Exploring the role of disulfidptosis-related signatures in immune microenvironment, prognosis and therapeutic strategies of cervical cancer

  • Transl Oncol. 2024 Mar 14:44:101938. doi: 10.1016/j.tranon.2024.101938.
Tianzhe Jin 1 Taotao Yin 1 Ruiyi Xu 1 Hong Liu 1 Shuo Yuan 1 Yite Xue 1 Jianwei Zhang 2 Hui Wang 3
Affiliations

Affiliations

  • 1 Zhejiang Provincial Key Laboratory of Precision Diagnosis and Therapy for Major Gynecological Diseases, Women's Hospital, Zhejiang University School of Medicine, Hangzhou, Zhejiang 310006, China.
  • 2 Zhejiang Provincial Key Laboratory of Precision Diagnosis and Therapy for Major Gynecological Diseases, Women's Hospital, Zhejiang University School of Medicine, Hangzhou, Zhejiang 310006, China. Electronic address: [email protected].
  • 3 Zhejiang Provincial Key Laboratory of Precision Diagnosis and Therapy for Major Gynecological Diseases, Women's Hospital, Zhejiang University School of Medicine, Hangzhou, Zhejiang 310006, China; Department of Gynecologic Oncology, Women's Hospital, Zhejiang University School of Medicine, Hangzhou, Zhejiang 310006, China. Electronic address: [email protected].
Abstract

Background: Cervical Cancer is characterized by a complex immunosuppressive tumor microenvironment (TME). Disulfidptosis is a recently identified form of programmed cell death that has emerged as a crucial factor in tumorigenesis. However, the research on the specific involvement of disulfidptosis within the TME is still in its early stages.

Methods: Under glucose starvation, SiHa and HeLa cells underwent experiments employing diverse cell death inhibitors and SLC7A11 knockdown to observe their impact on cell survival. TCGA-CESC cohort was subjected to consensus clustering for disulfidptosis-related clusters. Prognosis, function, immune infiltration, and differentially expressed genes (DEGs) evaluations among clusters were compared. A prognostic model based on DEGs and disulfidptosis regulator genes (DRGs) was constructed and internally and externally validated. The correlation between YWHAG and clinicopathological characteristics in cervical Cancer patients was investigated at both the mRNA and protein levels. Proliferation and migration assays were performed to uncover the roles of YWHAG in cervical Cancer.

Results: Experimental validation confirmed disulfidptosis in cervical Cancer cell lines. Cervical Cancer patients were classified into three clusters based on DRGs, showing notably improved prognosis and increased immune infiltration in cluster B. The developed disulfidptosis-related prognostic model effectively stratified patients into high- and low-risk groups.
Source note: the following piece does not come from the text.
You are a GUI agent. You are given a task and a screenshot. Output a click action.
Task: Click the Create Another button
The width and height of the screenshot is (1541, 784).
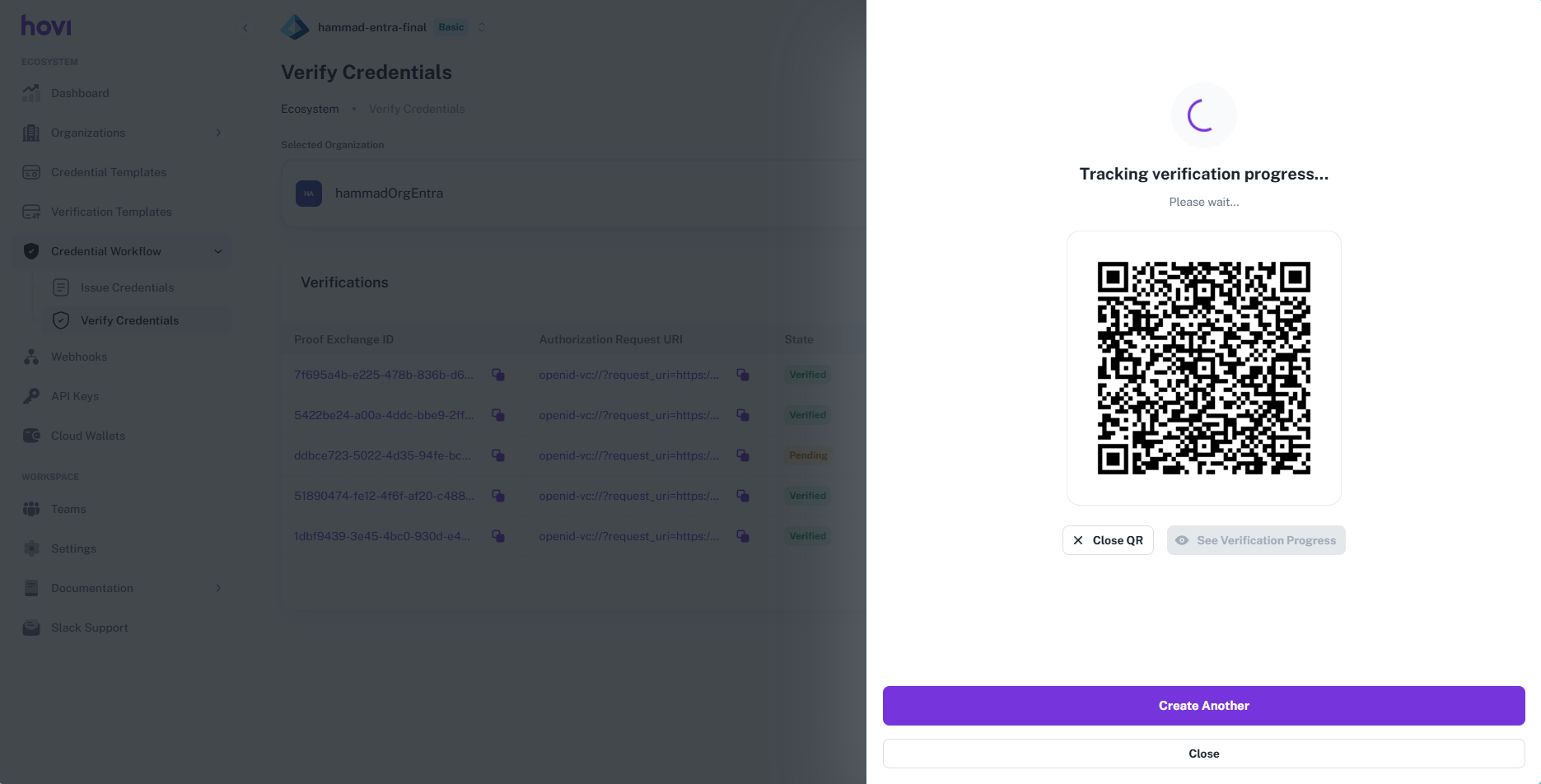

Low-risk patients exhibited more favorable responses to immunotherapy and improved overall prognosis. Additionally, YWHAG, recognized as a tumor-promoting gene, demonstrated active roles in enhancing the growth, migration, and invasion of cervical Cancer cells.

Conclusion: Our research proposed a prognostic model for cervical Cancer, probably contributing to tumor microenvironment traits and more potent immunotherapy strategy exploration.

Keywords

Cervical cancer; Disulfidptosis; Immunotherapy; Prognostic model; YWHAG.